## Extracted data
-- -- --
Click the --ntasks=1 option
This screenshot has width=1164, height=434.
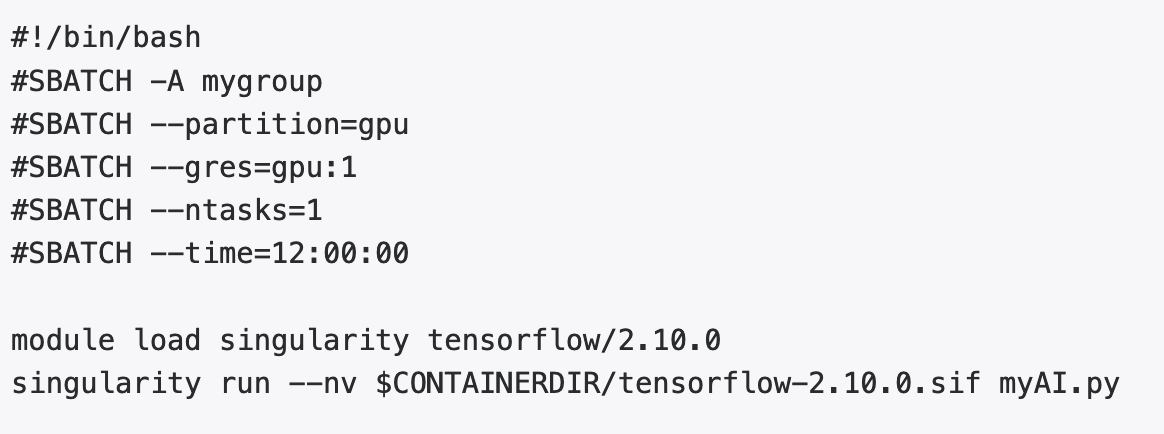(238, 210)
-- -- --
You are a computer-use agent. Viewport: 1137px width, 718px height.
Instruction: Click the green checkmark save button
-- -- --
Going through the listing above, copy out every line that has the string "Click".

Click the --ntasks=1 option
Instruction: Click the green checkmark save button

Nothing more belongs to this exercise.